3. Plan de montage
Voilà, on y est, lundi 22 septembre, début du montage. Je me rends sur le site de la Rodia, où je suis accueilli par Tibo, le responsable de l’équipe technique et, accessoirement, mon petit frère.

© Jacky Schwartzmann
Lui et son équipe sont des prestataires extérieurs : électriciens, régisseurs, bref, des intermittents du spectacle. Le reste de la troupe n’arrive que demain, aujourd’hui Tibo est seul, avec juste un des gars, dont le surnom est Death. Un peu moins de deux mètres, une carrure de bucheron, une longue barbe teinte en rouge, des bagues à têtes de mort grosses comme des poings de nouveau-né. J’estime que son corps représente à peu près deux fois le mien. Autant dire que les vannes, du style inter-gitans du spectacle, je ne vais pas lui faire. Tibo nous présente, j’explique la raison de ma présence et l’assure que je serai aussi discret que possible. Je précise :
– Je vais tout faire pour ne pas vous emmerder.
– Même si tu voulais m’emmerder, tu n’y arriverais pas. Bienvenue.
Je bloque sur sa barbe rouge, tente de me remémorer la légende de Barbe Bleue, puis me demande d’où peut bien venir ce surnom : Death. Je décide aussitôt que je n’ai pas envie de connaître la réponse.
Je vais passer deux ou trois jours avec Tibo, Death et les autres. Une bande de type habillés en noir, qui bougonnent dès qu’on leur demande d’accomplir un truc et qui finissent toujours par le faire à la perfection. Un écrivain là au milieu ? Je suis autant à ma place ici que Gérard Larcher à un banquet végétarien. Mais bon, aucune crainte. Comme l’a dit Death, même si j’avais envie de les emmerder, je n’y parviendrais pas.
Ah oui ça y est… Barbe Bleue, c’est un conte de Perrault. Un type qui annonce à sa femme qu’il y a une porte interdite, dans sa maison, si elle l’ouvre, il la bute. Évidemment, la fille désobéit, ouvre la porte et découvre que toutes les anciennes femmes de Barbe Bleue sont là, mortes, en train de sécher. Elles ont toutes désobéi. Barbe Bleue la tue, elle aussi. J’essaie d’imaginer ce que pourrait faire Death, dans un conte de Perrault. Manger de la viande d’écrivain crue, peut être…

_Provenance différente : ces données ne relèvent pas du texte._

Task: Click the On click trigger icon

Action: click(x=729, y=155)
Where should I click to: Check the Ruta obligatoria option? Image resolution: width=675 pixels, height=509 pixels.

Tibo est un mutant, le croisement parfait entre un chef d’orchestre et un chef de chantier. Il passe cette première matinée à organiser le bal des gars de la ville qui déposent des chalets en bois, au volant de leurs engins de levage. Côté gauche, le chalet rose est dédié à la récupération des éco-cups. Sur la droite, le grand chalet de la billetterie.

© Jacky Schwartzmann
Ensuite, à l’opposé du site, derrière l’immense tente du catering, le chalet bleu de Tibo. C’est l’endroit où il stocke des outils, un ordi et tout un tas de bordel, à commencer par les talkies. Dès demain, tous les membres de la team seront équipés. Ça ressemble au truc qu’utilisaient les flics pour se parler entre eux, dans les vieilles séries américaines. Un bloc de plastique carré, qui tient dans la main, muni d’un bouton latéral. Vous appuyez, vous causez, tous les autres vous entendent. C’est en réseau. Il y a plusieurs canaux, celui dédié à la production, un autre pour la maintenance du site, un pour la billetterie et le bar et un dernier pour la sécurité et la safe zone. Tibo m’explique les codes d’usage :
– Quand tu parles, tu dis ton nom en premier, ensuite la personne à qui tu t’adresses. Comme ça, les autres savent que ça ne les regarde pas.
– Ok.
– Je te montre…
Tibo appuie sur le bouton et lâche : « Tibo pour Death, on va manger ou quoi ? » L’image furtive de la série Chips me traverse l’esprit. Vous avez la réf ? Jon et Ponche, les héros, sont des motards de la patrouille autoroutière de Californie, à la fin des années 70. Ils sont confrontés à des chauffards et à des criminels de la route. J’essaie d’imaginer Tibo et Death dans l’uniforme moulant des motards de la police de l’autoroute, ris intérieurement mais garde ça pour moi.
Juste, je demande à Tibo pourquoi il a dit « Tibo pour Death », dans le talkie, puisqu’ils ne sont que les deux aujourd’hui. Tibo me regarde un long moment, avant de me répondre : « Toi, ta gueule ».